Quietschende Spielzeuge sind kontraproduktiv zu Entwicklung von Empathie bei Welpen.

Sie imitieren das Fiepen durch einen Schmerzauslöser. Darf oder soll der auslösende Welpe jedoch weiter mit dem Spielzeug spielen, wird er später den Scherzlaut eines Artgenossen als Stimulus bewerten. Es stachelt ihn förmlich auf, weiterhin seine Zähne einzusetzen.

Züchter sollten in dieser Phase Einfluss auf das »Beißverhalten« der Welpen nehmen, denn die Welpen machen vor dem menschlichen Körper keinen Halt. Sie unterscheiden die Schmerzempfindlichkeit von Mensch und Artgenosse (noch) nicht.

Quietsche Spielzeug für Welpen

Quietsche Spielzeug für Welpen

Wurden hier Korrekturen versäumt, wird der Welpe ohne Beißhemmung bei seiner zukünftigen Familie einziehen.

Mit einem einfachen Test können zukünftige Welpenabnehmer erkunden, ob an der Beißhemmung gearbeitet wurde.

Laufen sie ohne Schuhwerk durch die Welpengruppe, werden sie die Einstiche der Milchzähne spüren oder eben auch nicht.
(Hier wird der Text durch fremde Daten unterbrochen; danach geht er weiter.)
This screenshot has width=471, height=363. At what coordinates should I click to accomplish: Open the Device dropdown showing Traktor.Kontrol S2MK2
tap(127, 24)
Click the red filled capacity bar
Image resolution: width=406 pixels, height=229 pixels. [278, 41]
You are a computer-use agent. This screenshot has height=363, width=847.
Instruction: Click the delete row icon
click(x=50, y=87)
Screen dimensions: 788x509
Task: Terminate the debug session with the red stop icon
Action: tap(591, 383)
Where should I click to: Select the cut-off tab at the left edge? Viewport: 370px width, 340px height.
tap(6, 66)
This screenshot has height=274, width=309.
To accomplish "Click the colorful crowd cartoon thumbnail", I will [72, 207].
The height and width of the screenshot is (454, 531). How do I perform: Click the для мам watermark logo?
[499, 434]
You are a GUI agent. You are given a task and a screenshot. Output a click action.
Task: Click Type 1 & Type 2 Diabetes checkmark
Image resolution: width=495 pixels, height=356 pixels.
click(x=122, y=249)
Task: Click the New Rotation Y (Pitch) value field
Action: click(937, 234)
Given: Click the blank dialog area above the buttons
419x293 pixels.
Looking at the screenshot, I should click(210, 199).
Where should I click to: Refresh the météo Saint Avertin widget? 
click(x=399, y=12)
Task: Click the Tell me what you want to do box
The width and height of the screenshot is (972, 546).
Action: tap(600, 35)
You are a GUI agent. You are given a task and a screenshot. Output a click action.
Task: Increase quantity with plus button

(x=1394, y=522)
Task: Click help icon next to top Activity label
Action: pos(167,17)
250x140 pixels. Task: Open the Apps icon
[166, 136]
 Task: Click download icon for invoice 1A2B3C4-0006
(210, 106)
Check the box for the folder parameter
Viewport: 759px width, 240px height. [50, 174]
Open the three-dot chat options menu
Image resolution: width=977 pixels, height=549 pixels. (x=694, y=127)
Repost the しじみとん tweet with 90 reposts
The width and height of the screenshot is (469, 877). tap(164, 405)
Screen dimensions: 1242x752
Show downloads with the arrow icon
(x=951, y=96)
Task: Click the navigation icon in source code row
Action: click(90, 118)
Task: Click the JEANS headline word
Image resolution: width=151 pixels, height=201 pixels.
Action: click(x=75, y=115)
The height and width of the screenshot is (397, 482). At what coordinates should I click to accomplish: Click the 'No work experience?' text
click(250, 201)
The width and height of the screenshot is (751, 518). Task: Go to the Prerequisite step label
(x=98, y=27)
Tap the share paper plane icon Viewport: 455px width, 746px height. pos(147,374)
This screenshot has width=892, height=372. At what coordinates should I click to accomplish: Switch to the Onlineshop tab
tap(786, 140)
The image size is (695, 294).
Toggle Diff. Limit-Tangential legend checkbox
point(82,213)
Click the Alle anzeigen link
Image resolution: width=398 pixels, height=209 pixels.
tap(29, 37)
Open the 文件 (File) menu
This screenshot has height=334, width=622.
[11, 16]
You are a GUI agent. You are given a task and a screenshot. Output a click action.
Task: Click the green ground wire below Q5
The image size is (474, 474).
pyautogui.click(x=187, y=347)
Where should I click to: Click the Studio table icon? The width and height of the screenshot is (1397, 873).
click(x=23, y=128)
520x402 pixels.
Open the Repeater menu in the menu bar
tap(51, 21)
Im ersten Fall ist es unserer Meinung nach absolut legitim, die Welpen durch bedachtsames Wegschupsen zu korrigieren.

Möchten die Menschen trotz dieser Versäumnisse einen Welpen aus dem Wurf, gilt es nun, diesen Lernprozess nachzuholen.

Sofern Kinder oder Kleinkinder im Haus leben, sollten die Erwachsenen darauf achten, Welpe und Kinder nicht unbeaufsichtigt zu lassen.

Denn der Welpe widmet sich den menschlichen Spielkameraden ebenso, wie einem Artgenossen. Schrammen und kleinere Verletzungen könnten das Ergebnis sein, ohne dass der Welpe mit Verletzungsabsicht vorgegangen ist.